Extrait du document:
▽

Comme il l'écrivait dans l'avant-propos à L'expérience intérieure :

« N'importe qui, sournoisement, voulant éviter de souffrir se confond avec le tout de l'univers, juge de chaque chose comme s'il l'était, de la même façon qu'il imagine au fond, ne jamais mourir. Ces illusions nuageuses, nous les recevons avec la vie comme un narcotique nécessaire à la supporter. Mais qu'en est-il de nous quand, désintoxiqués, nous apprenons ce que nous sommes? Perdus entre des bavards, dans une nuit où nous ne pouvons que haïr l'apparence de lumière qui vient des bavardages. »(10)

Cet état d'existence qu'il explore de manière qui paraît si authentique qu'il sera compris comme un malade nécessitant des soins par Breton (qui en a pourtant vu d'autres), voilà qu'il l'expose ici par le biais d'un roman au titre on ne peut plus trompeur.
Le titre est en effet l'antithèse du contenu de la trame principale du roman, consacrée à la noirceur la plus plate et déchéante qui soit.
Lorsque quelque chose comme un « ciel bleu » apparaît tout de même, c'est par le biais de personnages secondaires féminins qui croisent la route du personnage principal et à chaque fois, c'est pour être contaminé, sali, rabaissé et finalement rejeté à l'extérieur des possibilités actualisées par le personnage principal.
Manifestement, pour Bataille, la femme comporte quelque chose de beau, de bien, de saint qui doit être rabaissé, traîné dans la boue, maltraité. Chacune des femmes qui croise sa route est détentrice d'une qualité (beauté physique pour Dorothée (surnommée Dirty dans le roman)), empathie pour Xénie (nom qui évoque l'étranger, l'extérieur), implication politique idéaliste pour Lazare (qui ne ressuscite pas d'ailleurs) que le personnage s'ingénie à entraîner dans son désarrois vers quelques mauvais quarts d'heures de mal être profond.

△

Données d'entrée:
▽

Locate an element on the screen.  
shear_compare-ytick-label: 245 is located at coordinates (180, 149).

△
▽

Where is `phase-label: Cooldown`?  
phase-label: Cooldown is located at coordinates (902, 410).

△

Consigne: D'après l'extrait du document, quelle qualité détient le personnage de Xénie ?

Réponse rédigée: L'empathie.